Additional personnel
- John Punter – producer of "My Oh My"
- Mike Nocito, Pete Schwier – engineers on "My Oh My"
- Shoot That Tiger! – design
- Pete Turner – photography

==Charts==

===Weekly charts===

| Chart (1983–1984) | Peak position |
|---|---|
| Australia (Kent Music Report) | 65 |
| Austria (Ö3 Austria Top 40) | 5 |
| Belgium (Ultratop 50 Flanders) | 4 |
| Canada Top Singles (RPM) | 31 |
| Finland (Suomen virallinen lista) | 27 |
| Ireland (IRMA) | 3 |
| Netherlands (Dutch Top 40) | 8 |
| Netherlands (Single Top 100) | 9 |
| Norway (VG-lista) | 1 |
| South Africa (Springbok Radio) | 9 |
| Sweden (Sverigetopplistan) | 1 |
| Switzerland (Schweizer Hitparade) | 2 |
| UK Singles (Official Charts) | 2 |
| UK Heavy Metal Singles (MRIB) | 1 |
| US Billboard Hot 100 | 37 |
| US Mainstream Rock (Billboard) | 32 |
| US Cash Box Top 100 Singles | 37 |
| US AOR Hot Tracks (Radio & Records) | 58 |
| US Contemporary Hit Radio (Radio & Records) | 30 |
| West Germany (GfK) | 4 |

===Year-end charts===

| Chart (1983) | Position |
|---|---|
| UK Singles (OCC) | 65 |

| Chart (1984) | Position |
|---|---|
| Belgium (Ultratop) | 77 |
| Switzerland (Schweizer Hitparade) | 18 |
| West Germany (Media Control) | 28 |

==Certifications==

| Region | Certification | Certified units/sales |
| Sweden (GLF) | Platinum | 50,000^{^} |
| United Kingdom (BPI) | Gold | 500,000^{^} |
^{^} Shipments figures based on certification alone.

==Cover versions==
- In 1984, Swedish dansband Ingmar Nordströms recorded an instrumental version featuring saxophone for their album Saxparty 11.
- In 1984, German "NDW-band" Combo Colossale released a German version "Eis und Feuer (My-Oh-My)" on Repertoire Records.
- In 1985, the song was parodied by American comedian Joe Piscopo on his album New Jersey.

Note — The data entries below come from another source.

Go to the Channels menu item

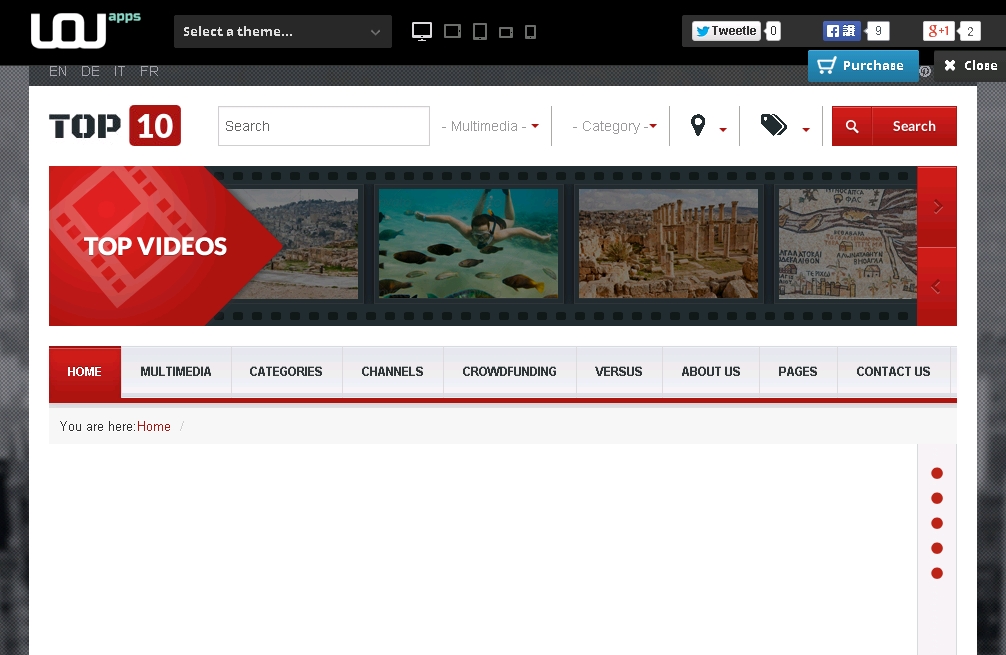pyautogui.click(x=392, y=372)
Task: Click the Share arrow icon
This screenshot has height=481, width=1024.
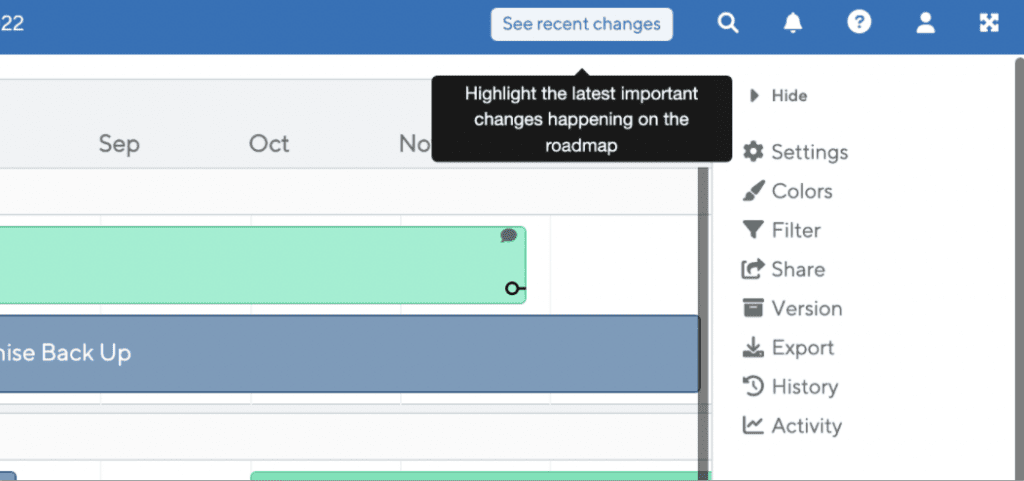Action: [753, 269]
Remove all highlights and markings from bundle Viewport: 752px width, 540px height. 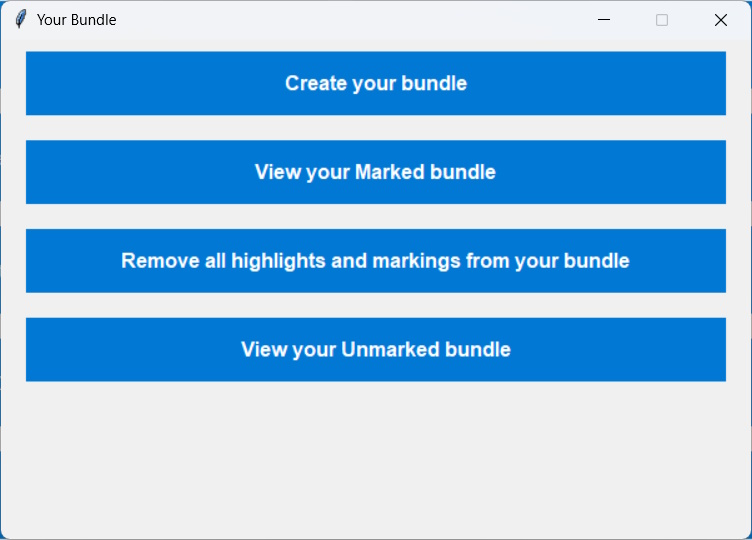pyautogui.click(x=375, y=261)
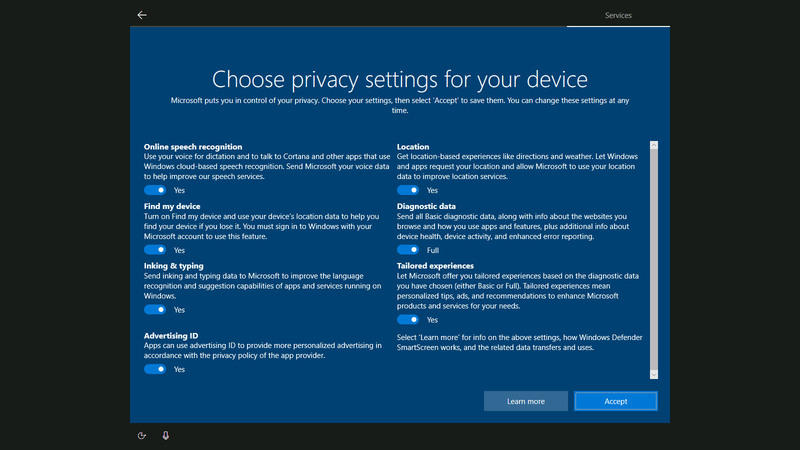The height and width of the screenshot is (450, 800).
Task: Click the 'Advertising ID' heading text
Action: pyautogui.click(x=171, y=336)
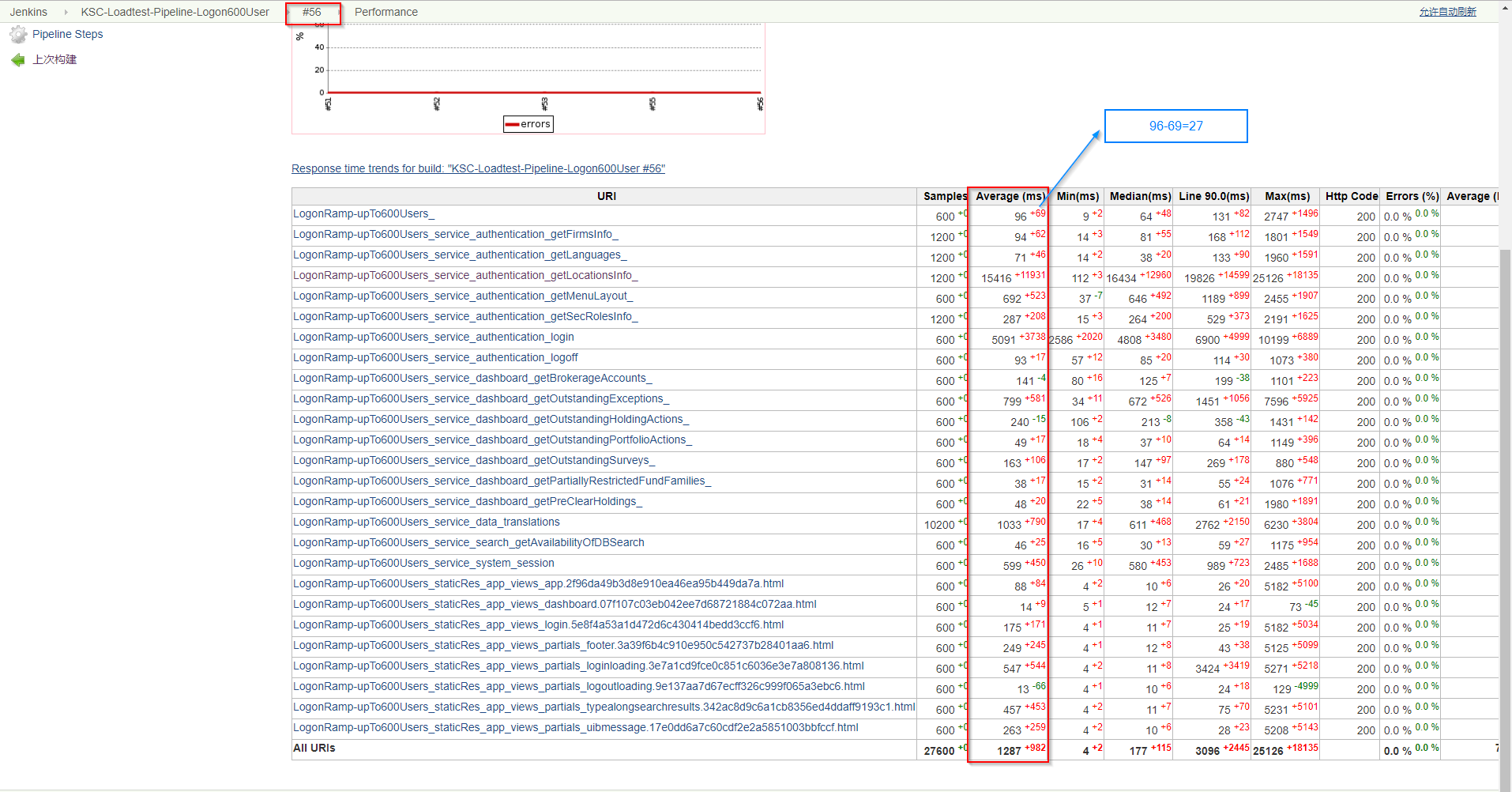Go to KSC-Loadtest-Pipeline-Logon600User breadcrumb

tap(175, 13)
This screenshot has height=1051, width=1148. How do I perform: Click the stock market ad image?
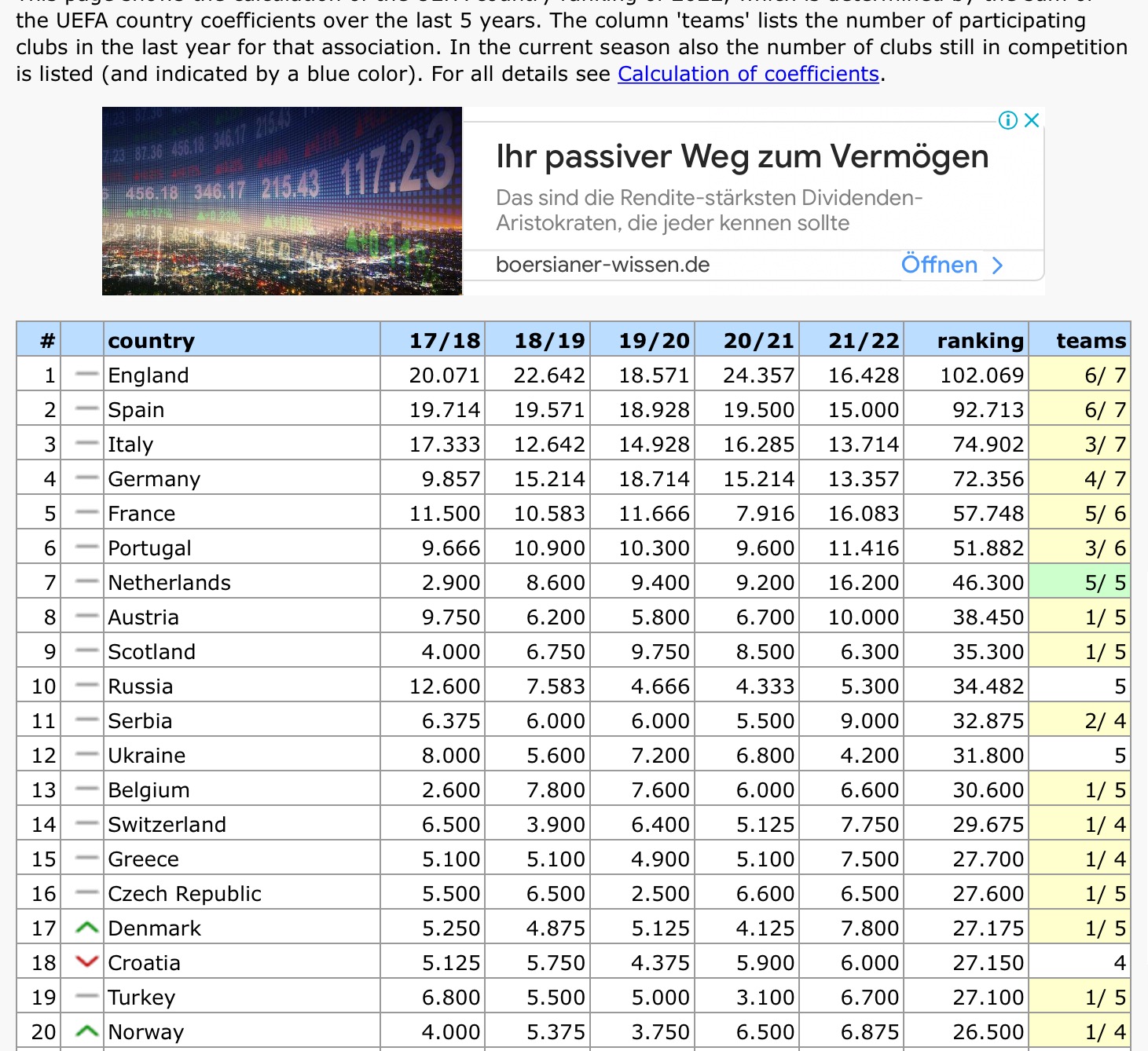tap(282, 201)
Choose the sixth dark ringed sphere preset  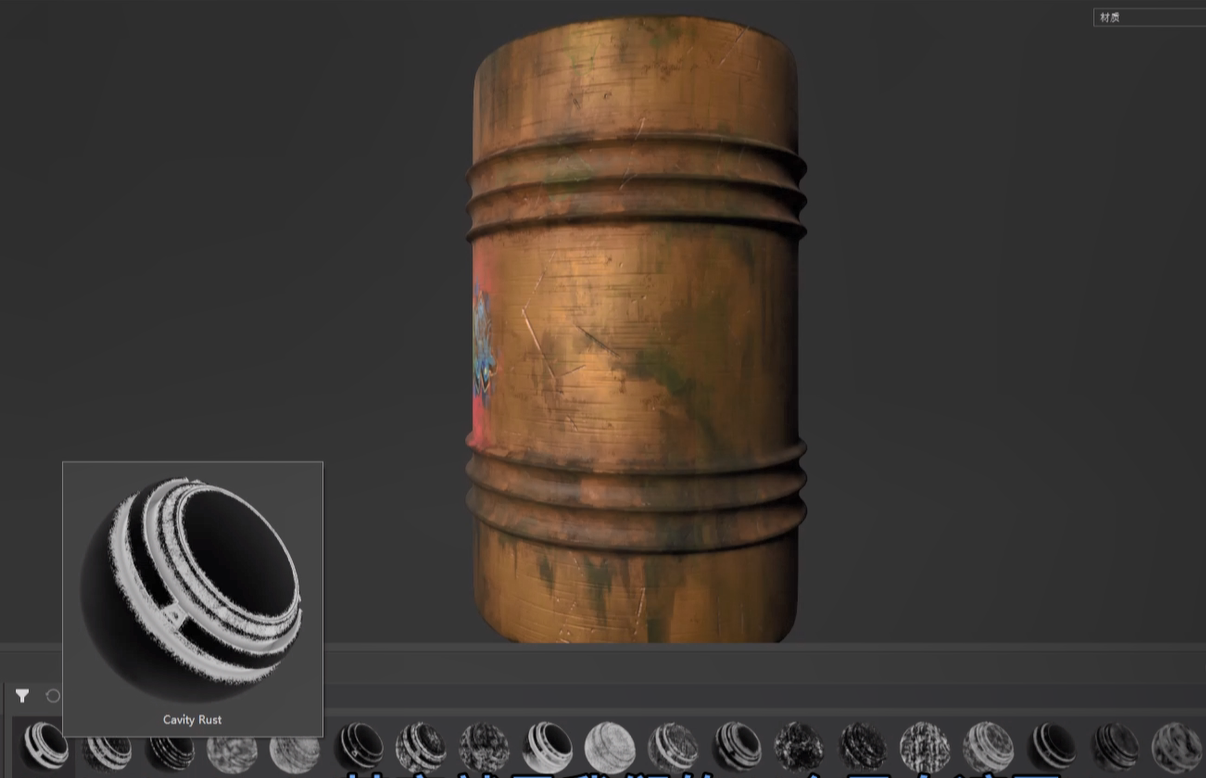click(x=358, y=746)
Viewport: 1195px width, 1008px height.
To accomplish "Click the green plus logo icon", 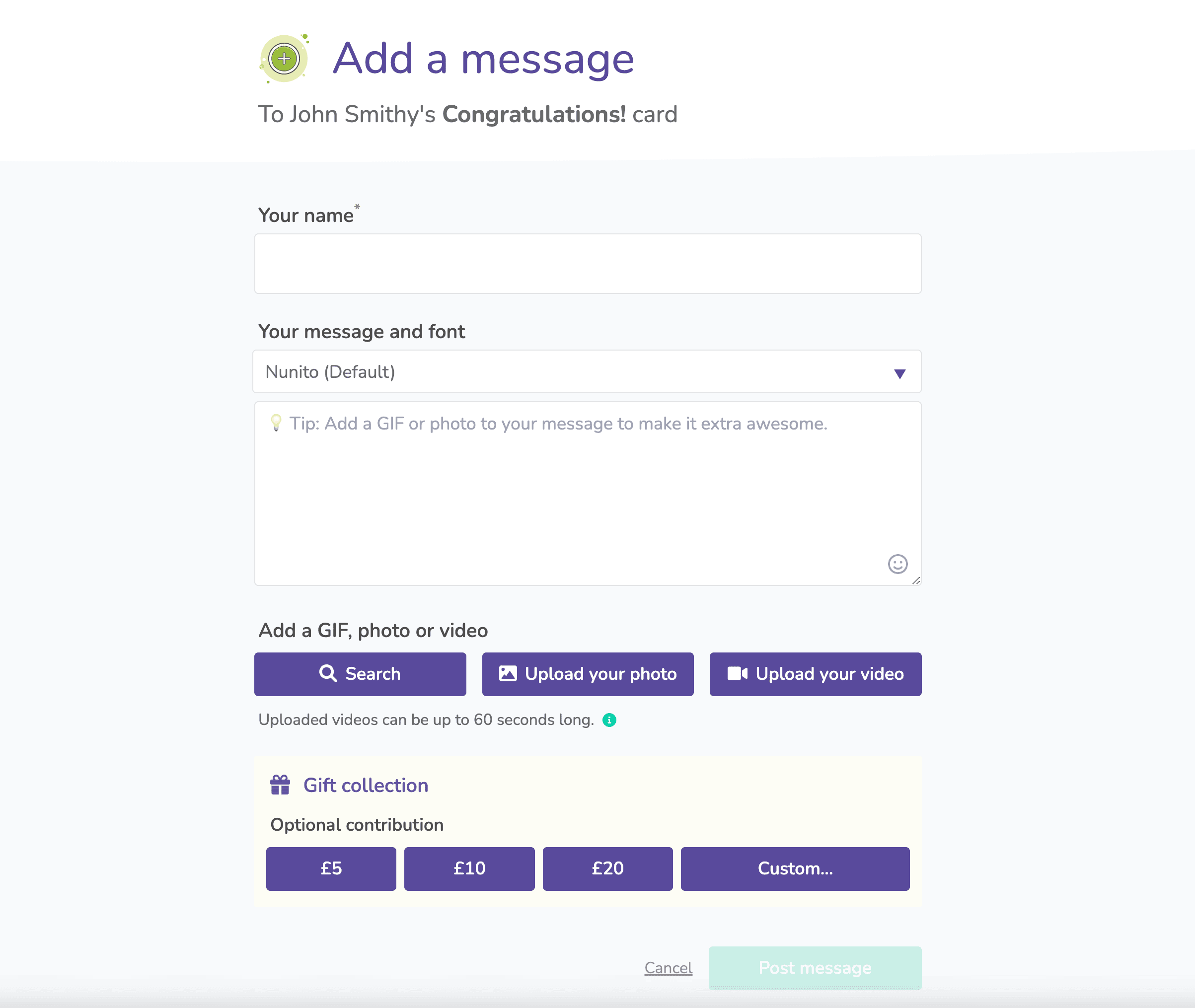I will (284, 58).
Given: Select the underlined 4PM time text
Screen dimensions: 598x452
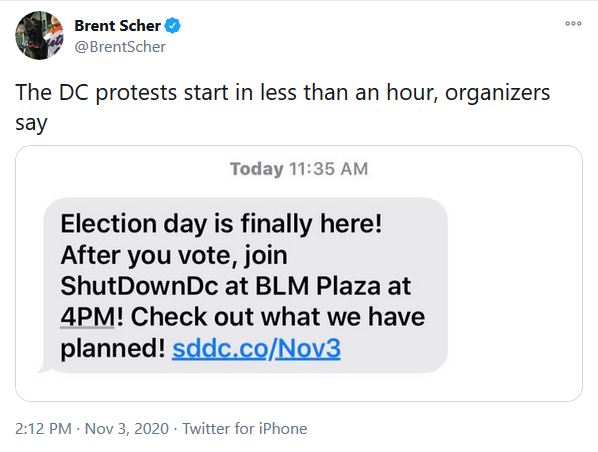Looking at the screenshot, I should (88, 317).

Imitating U.S. talk host David Letterman, he sings "We're having some fun now, my, oh my. We're having more fun now than humans should be allowed... phone the neighbors, wake the kids..."
- In 1995, Norwegian band Hurra Torpedo recorded a cover for their single "Stockholm".
- In 1996, German rock band Extrabreit released a cover of the song on their album Jeden Tag – Jede Nacht. The song was titled "Das Ruder" and featured extra writing credit to Kai Havaii and Stefan Kleinkrieg for the German lyrics.
- In 1998, techno duo Southern Cross recorded their own version of the track on the single "Running".
- In 2000, German singer Frank Schöbel recorded a version of the song.
- In 2003, Reggae singer John Holt recorded his own version of the song for the compilation album Trojan Christmas Box Set.
- In 2004, Irish singer Tabby Callaghan covered the song on the first series of The X Factor. The following year saw him record the song as the B-Side to his single "Number One".
- In 2009, German musician Frank Zander & German singer Frank Schöbel recorded a version of the song and titled it "Wir Gehören Zusammen". The song was released as a single.